▶ **Data to process**:

● ● ● ● ● ● ●

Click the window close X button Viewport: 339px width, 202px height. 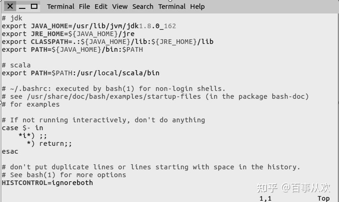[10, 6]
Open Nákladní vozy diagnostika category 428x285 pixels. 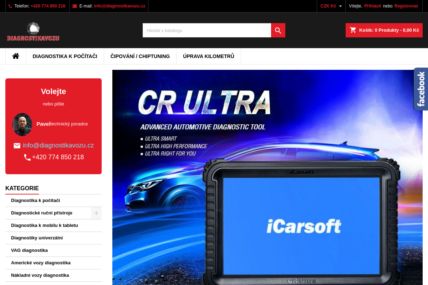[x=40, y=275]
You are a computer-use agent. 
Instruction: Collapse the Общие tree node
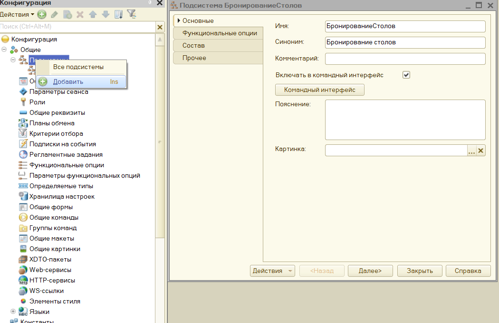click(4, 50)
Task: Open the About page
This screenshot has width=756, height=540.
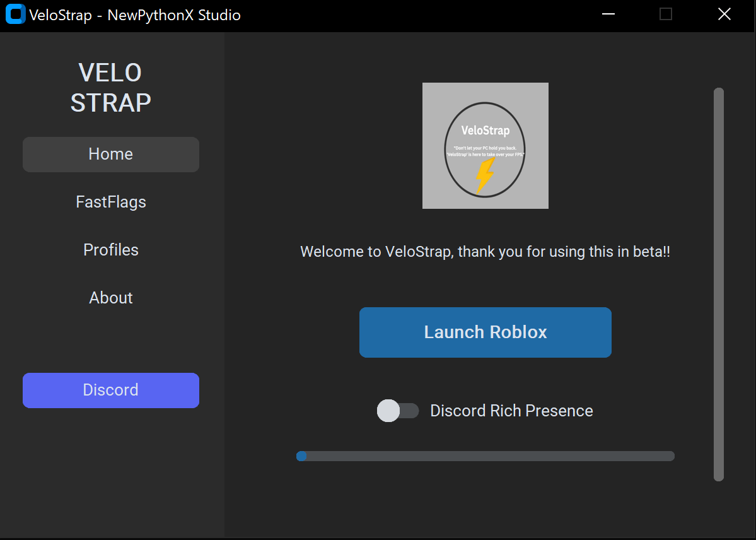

● ● ● ● ● ● ●

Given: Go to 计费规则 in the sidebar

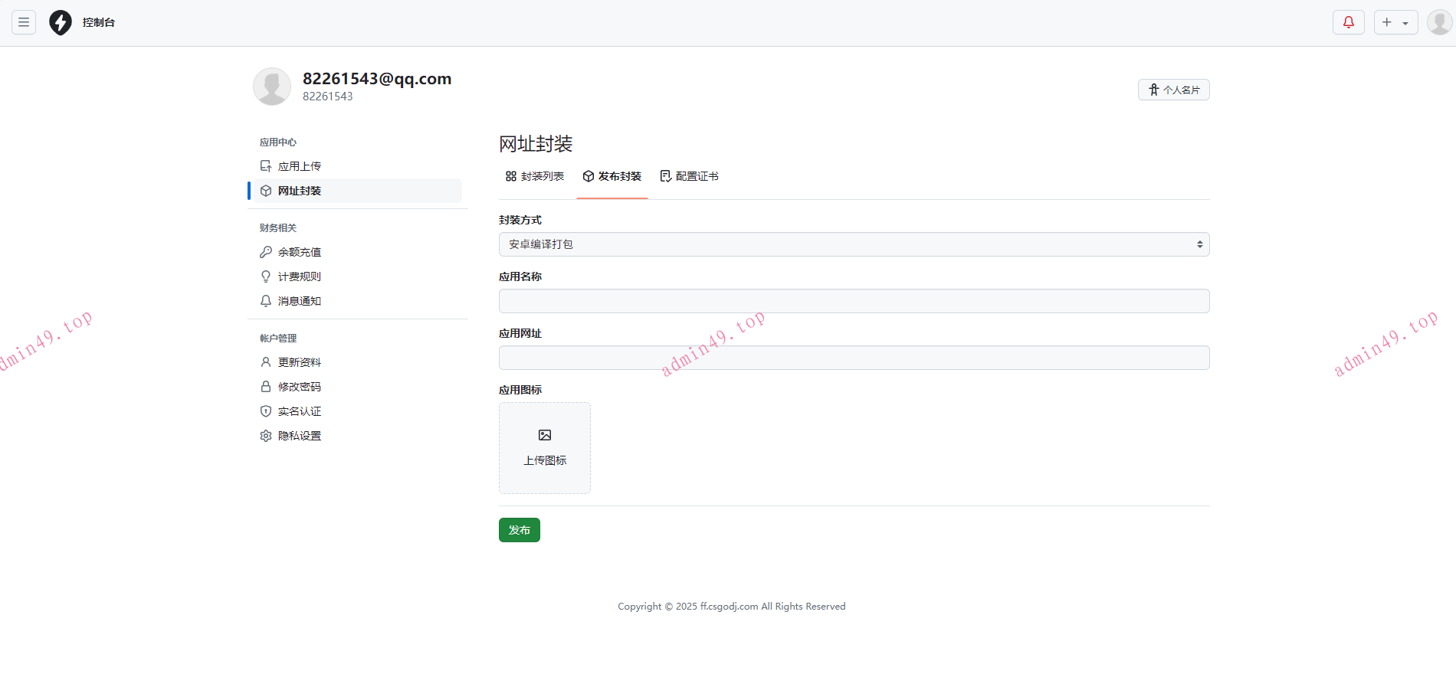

● ● ● ● ● ● ●

▶ **Exercise objective**:
Please reproduce exactly the lines in the listing above from the one containing "Task: Open the About page" through the one containing "This screenshot has width=756, height=540.", both included, and nothing more.

▶ **Response to this exercise**:
Task: Open the About page
This screenshot has width=756, height=540.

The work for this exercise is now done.